Then, Immuta will not show this database when a `SHOW DATABASES` query is performed.

</details>

Once the Immuta-enabled cluster is running, the following user actions spur various processes. The list below provides an overview of each process:

* [**Data source is registered**](/latest/configuration/integrations/databricks/databricks-spark/reference-guides/registering-and-protecting-data.md#registering-data): When a data owner registers a Databricks securable as a data source, the data source metadata (column type, securable name, column names, etc.) is retrieved from the Metastore and stored in the Immuta Metadata Database. If tags are then applied to the data source, Immuta stores this metadata in the Metadata Database as well.
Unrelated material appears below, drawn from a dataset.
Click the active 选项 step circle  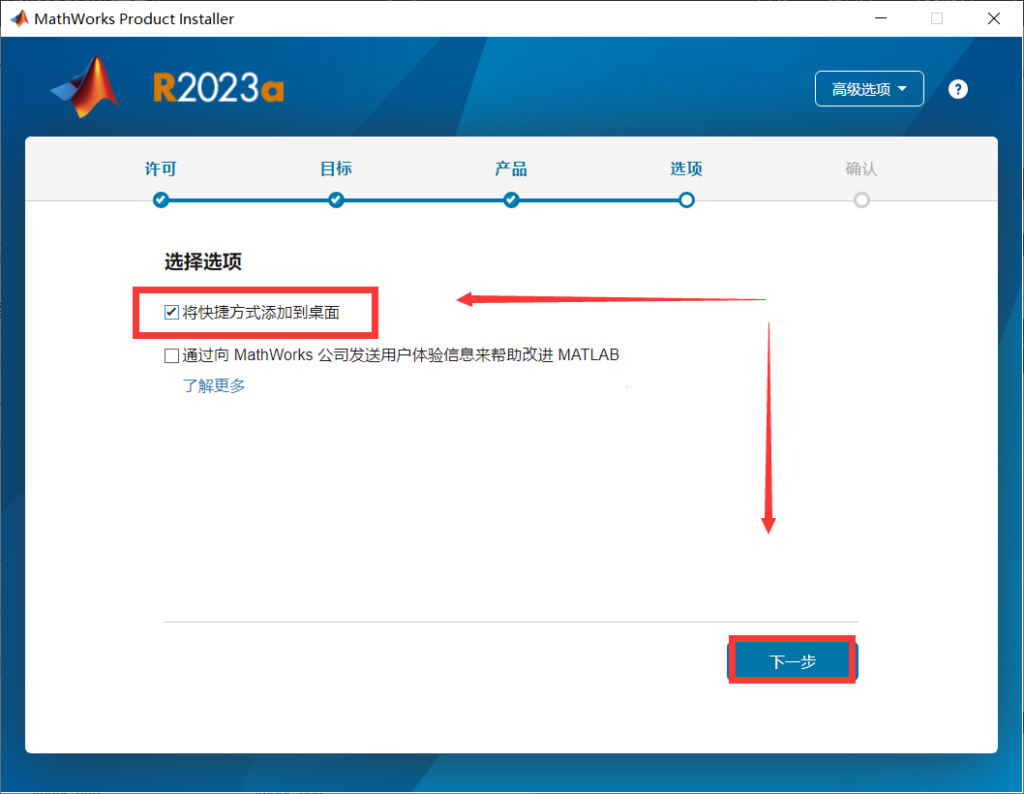click(686, 200)
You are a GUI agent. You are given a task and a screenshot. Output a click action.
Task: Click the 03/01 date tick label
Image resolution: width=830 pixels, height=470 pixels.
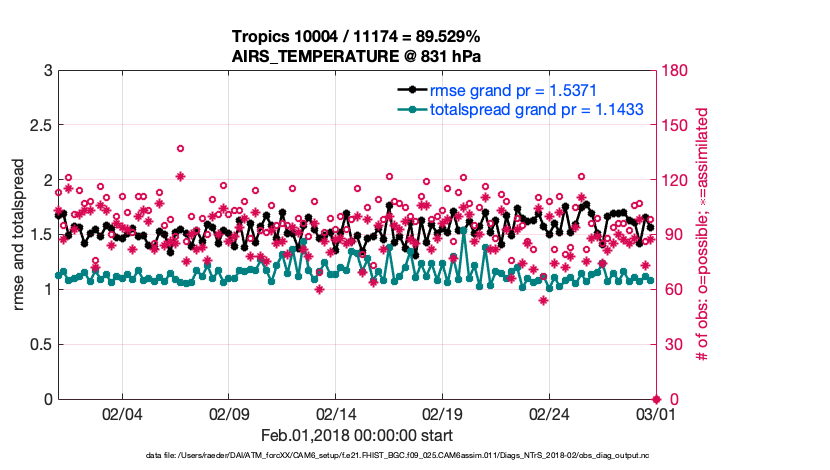[655, 413]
* **Data source is deleted**: When a data source is deleted, the data source metadata is deleted from the Metadata Database. Depending on the settings configured for the integration, users will either be able to query that data now that it is no longer registered in Immuta, or access to the securable will be revoked for all users. See the [Protected and unprotected tables section](/latest/configuration/integrations/databricks/databricks-spark/reference-guides/databricks/customizing-the-integration.md#protected-and-unprotected-tables) for details about this setting.
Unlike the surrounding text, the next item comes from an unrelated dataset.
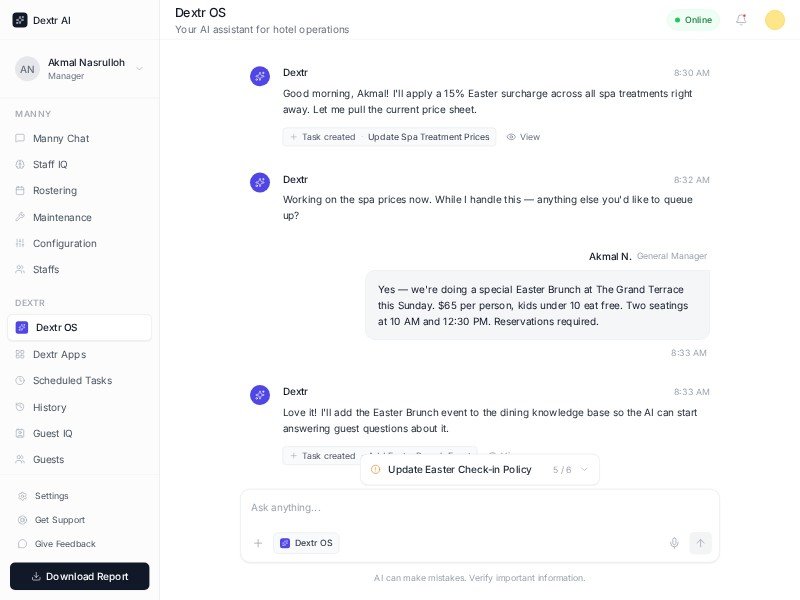Viewport: 800px width, 600px height.
Task: Expand the Update Easter Check-in Policy task list
Action: pos(585,469)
* [**Policy is created or edited on a data source**](/latest/configuration/integrations/databricks/databricks-spark/reference-guides/registering-and-protecting-data.md#protecting-data): Information about the policy and the columns or securables it applies to is stored in the Metadata Database. When a user queries the data in Databricks, the Spark plugin retrieves the policy information, the user metadata, and the data source metadata from the Metadata Database and injects this information as policy logic into the Spark logical plan. Immuta caches policy information and data source definitions in memory on the Spark application to reduce calls to the Metadata Database and boost performance.
* **Policy is deleted**: When a policy is deleted, the policy information is deleted from the Metadata Database. If users were granted access to the data source by that policy, their access is revoked.
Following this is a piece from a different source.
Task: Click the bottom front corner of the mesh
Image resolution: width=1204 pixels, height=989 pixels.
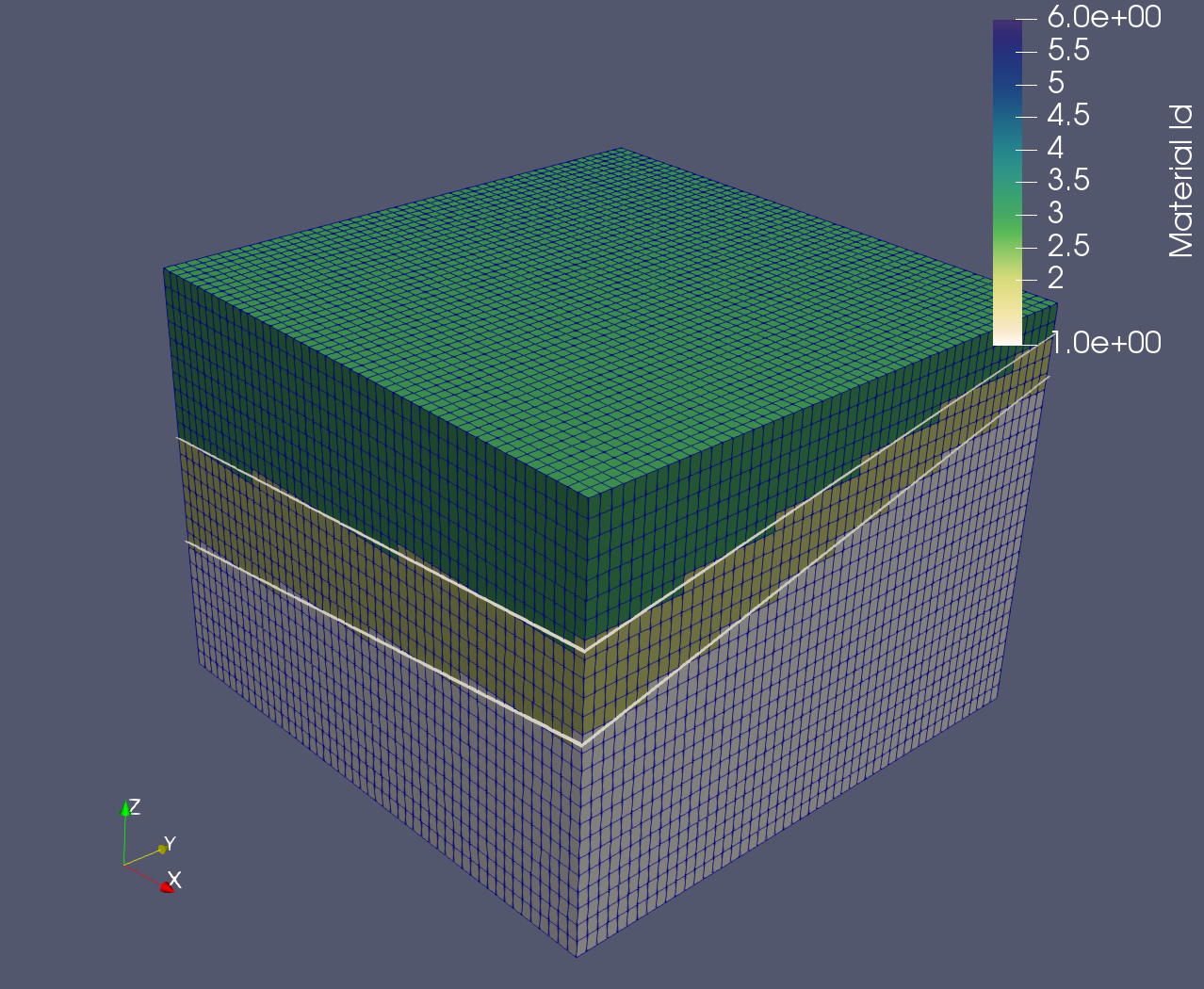Action: click(x=577, y=955)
* [**Databricks user is mapped to Immuta**](/latest/configuration/integrations/databricks/databricks-spark/reference-guides/databricks/setting-up-users.md#mapping-databricks-users-to-immuta): When a Databricks user is mapped to Immuta, their metadata is stored in the Metadata Database.
* **Databricks user queries data**: When a user queries the data in Databricks, Immuta intercepts the call from Spark down to the Metastore. Then, the Immuta-maintained Spark plugin retrieves the policy information, the user metadata, and the data source metadata from the Metadata Database and injects this information as policy logic into the Spark logical plan. Once the physical plan is applied, Databricks returns policy-enforced data to the user.

The image below illustrates these processes and how they interact.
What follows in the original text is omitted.